Write out the rows word for word, from the first one up to and including the line containing "Action: 60,351".

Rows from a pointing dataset
-.-.-

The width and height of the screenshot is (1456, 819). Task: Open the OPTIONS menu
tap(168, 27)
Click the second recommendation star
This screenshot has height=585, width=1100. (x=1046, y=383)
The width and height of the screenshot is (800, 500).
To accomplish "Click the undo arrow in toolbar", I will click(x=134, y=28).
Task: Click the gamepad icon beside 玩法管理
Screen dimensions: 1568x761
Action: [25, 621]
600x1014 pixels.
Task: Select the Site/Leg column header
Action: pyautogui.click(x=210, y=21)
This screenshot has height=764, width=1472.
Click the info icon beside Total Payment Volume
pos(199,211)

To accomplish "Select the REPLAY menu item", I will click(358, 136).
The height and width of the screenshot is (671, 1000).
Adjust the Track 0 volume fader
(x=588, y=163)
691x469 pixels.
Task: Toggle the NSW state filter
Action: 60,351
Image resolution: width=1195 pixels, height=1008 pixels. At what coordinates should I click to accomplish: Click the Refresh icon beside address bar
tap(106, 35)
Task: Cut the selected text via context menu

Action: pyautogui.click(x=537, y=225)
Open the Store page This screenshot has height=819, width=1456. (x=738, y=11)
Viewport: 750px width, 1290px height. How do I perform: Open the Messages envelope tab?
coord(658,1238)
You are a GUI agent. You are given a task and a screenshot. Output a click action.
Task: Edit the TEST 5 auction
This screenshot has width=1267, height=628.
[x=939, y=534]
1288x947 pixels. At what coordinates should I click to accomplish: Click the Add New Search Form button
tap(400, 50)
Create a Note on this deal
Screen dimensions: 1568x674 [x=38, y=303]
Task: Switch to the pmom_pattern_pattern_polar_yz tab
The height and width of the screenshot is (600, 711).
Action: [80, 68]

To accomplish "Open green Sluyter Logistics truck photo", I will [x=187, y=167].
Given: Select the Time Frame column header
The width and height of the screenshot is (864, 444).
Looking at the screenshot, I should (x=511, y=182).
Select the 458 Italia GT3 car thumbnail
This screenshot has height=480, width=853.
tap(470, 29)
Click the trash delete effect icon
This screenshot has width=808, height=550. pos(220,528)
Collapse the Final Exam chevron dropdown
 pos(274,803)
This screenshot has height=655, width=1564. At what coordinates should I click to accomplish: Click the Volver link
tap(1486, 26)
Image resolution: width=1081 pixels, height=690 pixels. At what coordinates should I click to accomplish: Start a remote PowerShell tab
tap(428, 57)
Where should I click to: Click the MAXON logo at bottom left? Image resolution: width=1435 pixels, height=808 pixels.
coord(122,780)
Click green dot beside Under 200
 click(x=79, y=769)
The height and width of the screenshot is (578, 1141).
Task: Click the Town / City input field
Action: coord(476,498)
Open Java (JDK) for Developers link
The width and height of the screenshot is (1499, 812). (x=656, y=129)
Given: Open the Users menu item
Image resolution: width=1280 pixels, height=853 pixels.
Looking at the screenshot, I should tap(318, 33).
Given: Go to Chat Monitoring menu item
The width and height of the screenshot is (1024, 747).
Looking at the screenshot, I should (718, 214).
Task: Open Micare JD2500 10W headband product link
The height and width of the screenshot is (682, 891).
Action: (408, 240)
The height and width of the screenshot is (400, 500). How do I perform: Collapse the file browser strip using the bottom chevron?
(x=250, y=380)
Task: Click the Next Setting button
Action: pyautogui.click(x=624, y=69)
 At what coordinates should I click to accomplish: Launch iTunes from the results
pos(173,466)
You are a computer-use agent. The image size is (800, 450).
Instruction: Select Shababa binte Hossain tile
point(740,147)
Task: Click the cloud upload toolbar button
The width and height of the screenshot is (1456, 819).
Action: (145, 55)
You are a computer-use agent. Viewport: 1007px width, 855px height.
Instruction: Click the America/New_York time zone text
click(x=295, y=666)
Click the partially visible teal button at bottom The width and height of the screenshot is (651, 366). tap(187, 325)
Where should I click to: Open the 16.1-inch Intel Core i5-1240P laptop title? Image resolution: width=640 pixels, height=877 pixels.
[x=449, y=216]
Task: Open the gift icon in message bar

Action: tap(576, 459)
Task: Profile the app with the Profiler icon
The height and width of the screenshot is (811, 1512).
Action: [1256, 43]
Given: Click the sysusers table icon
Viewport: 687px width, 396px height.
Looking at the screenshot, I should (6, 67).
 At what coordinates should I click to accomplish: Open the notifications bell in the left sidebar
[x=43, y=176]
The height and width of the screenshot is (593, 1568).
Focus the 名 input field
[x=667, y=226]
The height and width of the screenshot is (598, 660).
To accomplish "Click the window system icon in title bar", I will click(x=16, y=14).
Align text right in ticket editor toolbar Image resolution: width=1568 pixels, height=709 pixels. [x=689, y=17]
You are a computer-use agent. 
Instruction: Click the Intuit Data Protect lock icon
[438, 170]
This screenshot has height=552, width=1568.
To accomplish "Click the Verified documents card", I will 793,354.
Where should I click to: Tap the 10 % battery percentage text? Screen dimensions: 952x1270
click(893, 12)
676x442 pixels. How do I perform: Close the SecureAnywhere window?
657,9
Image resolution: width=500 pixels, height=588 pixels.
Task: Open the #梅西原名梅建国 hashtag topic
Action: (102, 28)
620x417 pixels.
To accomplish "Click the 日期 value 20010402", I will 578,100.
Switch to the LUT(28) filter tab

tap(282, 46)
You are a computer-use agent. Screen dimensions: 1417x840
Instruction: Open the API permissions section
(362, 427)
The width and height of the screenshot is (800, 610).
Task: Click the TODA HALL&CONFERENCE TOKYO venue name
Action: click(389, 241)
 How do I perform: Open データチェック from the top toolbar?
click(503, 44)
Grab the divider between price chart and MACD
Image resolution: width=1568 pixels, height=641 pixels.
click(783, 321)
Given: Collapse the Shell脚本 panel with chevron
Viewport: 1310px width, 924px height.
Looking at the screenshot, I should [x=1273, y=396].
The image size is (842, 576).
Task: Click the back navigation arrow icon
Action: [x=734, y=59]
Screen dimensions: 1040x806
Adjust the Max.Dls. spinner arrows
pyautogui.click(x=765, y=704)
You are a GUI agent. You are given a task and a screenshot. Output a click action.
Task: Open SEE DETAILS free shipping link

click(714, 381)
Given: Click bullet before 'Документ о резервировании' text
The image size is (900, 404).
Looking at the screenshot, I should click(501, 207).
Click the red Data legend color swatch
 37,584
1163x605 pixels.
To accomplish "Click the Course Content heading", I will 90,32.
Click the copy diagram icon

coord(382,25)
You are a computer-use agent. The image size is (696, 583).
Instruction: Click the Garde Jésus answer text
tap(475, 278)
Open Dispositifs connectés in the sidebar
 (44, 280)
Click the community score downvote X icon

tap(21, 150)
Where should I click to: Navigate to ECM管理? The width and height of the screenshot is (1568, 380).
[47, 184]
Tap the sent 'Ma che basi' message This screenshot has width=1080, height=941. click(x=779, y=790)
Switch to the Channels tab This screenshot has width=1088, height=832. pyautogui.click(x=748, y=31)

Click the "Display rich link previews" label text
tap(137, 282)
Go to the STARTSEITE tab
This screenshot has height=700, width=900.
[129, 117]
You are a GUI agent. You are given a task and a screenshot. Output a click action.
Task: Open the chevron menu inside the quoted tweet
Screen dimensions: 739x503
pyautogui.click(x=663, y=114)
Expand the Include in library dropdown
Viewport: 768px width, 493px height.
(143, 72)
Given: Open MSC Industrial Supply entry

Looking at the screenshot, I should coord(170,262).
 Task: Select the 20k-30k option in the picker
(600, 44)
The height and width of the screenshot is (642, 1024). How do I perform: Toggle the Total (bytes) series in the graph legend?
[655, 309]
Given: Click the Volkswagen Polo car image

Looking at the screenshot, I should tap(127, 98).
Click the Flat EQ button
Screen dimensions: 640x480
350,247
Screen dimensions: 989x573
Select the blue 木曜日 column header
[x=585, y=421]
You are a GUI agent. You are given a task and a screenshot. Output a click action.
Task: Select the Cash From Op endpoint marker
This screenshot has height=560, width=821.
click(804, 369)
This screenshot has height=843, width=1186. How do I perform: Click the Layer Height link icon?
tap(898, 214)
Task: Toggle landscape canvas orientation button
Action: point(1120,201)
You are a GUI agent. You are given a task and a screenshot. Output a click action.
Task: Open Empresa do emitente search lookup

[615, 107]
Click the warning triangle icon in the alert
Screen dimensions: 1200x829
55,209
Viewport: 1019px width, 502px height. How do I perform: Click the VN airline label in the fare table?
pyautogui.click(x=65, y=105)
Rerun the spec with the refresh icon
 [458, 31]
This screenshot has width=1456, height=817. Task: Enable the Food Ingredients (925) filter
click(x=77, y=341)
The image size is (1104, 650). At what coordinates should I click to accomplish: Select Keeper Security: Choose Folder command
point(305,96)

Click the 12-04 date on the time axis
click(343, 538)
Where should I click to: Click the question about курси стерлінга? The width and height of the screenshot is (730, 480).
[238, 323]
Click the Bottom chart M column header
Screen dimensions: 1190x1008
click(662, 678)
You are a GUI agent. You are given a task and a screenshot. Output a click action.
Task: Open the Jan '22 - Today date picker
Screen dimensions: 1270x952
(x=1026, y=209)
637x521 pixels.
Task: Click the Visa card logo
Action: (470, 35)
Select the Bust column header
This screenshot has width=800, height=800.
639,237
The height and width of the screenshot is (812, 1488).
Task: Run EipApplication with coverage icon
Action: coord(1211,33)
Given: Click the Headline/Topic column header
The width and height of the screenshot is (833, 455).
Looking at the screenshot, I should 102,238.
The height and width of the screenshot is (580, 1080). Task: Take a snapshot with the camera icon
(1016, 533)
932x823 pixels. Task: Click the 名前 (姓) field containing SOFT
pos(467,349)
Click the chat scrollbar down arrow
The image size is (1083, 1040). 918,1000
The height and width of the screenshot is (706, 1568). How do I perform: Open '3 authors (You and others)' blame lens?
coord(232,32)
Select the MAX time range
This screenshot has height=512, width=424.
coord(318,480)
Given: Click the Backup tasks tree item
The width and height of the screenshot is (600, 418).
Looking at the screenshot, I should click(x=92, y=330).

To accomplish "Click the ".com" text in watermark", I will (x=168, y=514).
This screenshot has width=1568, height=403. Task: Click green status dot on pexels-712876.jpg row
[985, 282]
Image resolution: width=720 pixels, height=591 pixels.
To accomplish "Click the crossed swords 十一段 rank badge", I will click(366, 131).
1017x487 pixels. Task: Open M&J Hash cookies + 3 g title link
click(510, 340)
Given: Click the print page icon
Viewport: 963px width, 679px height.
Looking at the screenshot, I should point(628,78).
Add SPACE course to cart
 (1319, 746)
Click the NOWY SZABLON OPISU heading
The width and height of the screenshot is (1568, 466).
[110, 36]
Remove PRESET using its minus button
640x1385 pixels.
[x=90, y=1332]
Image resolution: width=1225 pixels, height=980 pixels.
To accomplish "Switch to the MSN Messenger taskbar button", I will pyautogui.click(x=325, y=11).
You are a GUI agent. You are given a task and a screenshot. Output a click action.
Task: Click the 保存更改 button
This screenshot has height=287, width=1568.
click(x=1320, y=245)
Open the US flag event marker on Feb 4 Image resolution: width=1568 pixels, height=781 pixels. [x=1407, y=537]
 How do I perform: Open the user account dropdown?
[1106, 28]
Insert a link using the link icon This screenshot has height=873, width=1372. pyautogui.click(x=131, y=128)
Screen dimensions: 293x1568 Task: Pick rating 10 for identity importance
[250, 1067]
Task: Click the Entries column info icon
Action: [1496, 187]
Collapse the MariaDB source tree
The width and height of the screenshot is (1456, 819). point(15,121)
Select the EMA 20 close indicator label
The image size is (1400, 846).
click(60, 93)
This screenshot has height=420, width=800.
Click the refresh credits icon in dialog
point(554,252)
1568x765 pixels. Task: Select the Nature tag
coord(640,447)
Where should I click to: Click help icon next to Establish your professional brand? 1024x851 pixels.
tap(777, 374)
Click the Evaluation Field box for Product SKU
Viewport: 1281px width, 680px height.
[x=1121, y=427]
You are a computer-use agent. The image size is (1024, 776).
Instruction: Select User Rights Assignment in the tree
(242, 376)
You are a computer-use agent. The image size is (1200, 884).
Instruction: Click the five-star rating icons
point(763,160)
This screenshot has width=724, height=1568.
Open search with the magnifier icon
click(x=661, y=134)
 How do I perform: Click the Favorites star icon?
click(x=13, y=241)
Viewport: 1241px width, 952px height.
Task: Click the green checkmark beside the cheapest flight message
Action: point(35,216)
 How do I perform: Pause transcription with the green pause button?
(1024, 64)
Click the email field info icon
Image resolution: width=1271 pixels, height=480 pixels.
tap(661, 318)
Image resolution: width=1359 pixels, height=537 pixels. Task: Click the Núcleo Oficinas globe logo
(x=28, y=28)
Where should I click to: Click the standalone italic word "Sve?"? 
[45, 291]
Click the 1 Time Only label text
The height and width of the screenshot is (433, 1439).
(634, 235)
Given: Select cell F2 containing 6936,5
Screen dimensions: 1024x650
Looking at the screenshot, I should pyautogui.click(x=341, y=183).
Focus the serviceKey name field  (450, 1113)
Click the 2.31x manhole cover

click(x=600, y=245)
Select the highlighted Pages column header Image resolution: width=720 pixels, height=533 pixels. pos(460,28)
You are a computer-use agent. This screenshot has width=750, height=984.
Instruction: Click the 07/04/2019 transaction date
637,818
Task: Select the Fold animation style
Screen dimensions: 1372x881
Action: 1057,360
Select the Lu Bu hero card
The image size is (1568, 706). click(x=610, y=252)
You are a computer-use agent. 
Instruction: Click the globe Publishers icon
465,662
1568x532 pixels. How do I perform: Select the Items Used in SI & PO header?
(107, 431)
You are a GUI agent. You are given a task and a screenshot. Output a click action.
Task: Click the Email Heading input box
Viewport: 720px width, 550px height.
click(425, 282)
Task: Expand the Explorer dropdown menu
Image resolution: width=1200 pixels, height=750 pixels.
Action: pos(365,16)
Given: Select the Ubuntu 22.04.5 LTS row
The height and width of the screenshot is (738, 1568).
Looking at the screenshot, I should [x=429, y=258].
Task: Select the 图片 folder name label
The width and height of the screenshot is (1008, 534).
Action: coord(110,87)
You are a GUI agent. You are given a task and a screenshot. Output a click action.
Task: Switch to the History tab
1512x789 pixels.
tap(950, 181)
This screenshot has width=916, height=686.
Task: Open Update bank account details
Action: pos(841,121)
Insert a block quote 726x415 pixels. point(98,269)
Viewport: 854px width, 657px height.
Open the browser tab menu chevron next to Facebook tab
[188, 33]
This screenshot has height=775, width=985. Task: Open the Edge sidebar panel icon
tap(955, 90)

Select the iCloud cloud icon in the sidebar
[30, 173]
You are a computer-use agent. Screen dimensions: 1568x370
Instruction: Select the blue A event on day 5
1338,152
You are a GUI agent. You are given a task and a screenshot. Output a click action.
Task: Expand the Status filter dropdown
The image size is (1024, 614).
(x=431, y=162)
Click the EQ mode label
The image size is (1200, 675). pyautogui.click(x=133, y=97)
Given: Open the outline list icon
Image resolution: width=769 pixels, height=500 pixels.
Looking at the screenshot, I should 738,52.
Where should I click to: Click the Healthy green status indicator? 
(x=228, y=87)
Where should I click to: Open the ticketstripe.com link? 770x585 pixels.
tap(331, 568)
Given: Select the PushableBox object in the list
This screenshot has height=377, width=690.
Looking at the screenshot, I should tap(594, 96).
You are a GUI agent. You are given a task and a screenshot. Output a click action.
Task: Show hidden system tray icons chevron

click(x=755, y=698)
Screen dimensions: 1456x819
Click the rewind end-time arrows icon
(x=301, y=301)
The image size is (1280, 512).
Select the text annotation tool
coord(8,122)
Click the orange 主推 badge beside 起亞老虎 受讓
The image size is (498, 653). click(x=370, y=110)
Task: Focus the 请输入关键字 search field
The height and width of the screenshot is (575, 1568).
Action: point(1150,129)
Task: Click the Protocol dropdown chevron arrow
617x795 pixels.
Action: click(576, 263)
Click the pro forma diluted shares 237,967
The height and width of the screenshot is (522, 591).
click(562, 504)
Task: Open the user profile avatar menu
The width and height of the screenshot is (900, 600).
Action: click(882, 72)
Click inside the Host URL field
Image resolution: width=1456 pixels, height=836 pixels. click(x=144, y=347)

-.-.-

* _Exercise result_
The width and height of the screenshot is (1456, 819). Task: Open the OPTIONS menu
tap(168, 27)
Click the second recommendation star
This screenshot has height=585, width=1100. (x=1046, y=383)
The width and height of the screenshot is (800, 500).
To accomplish "Click the undo arrow in toolbar", I will click(x=134, y=28).
Task: Click the gamepad icon beside 玩法管理
Screen dimensions: 1568x761
Action: [25, 621]
600x1014 pixels.
Task: Select the Site/Leg column header
Action: pyautogui.click(x=210, y=21)
This screenshot has height=764, width=1472.
Click the info icon beside Total Payment Volume
pos(199,211)

To accomplish "Select the REPLAY menu item", I will click(358, 136).
The height and width of the screenshot is (671, 1000).
Adjust the Track 0 volume fader
(x=588, y=163)
691x469 pixels.
Task: Toggle the NSW state filter
Action: 60,351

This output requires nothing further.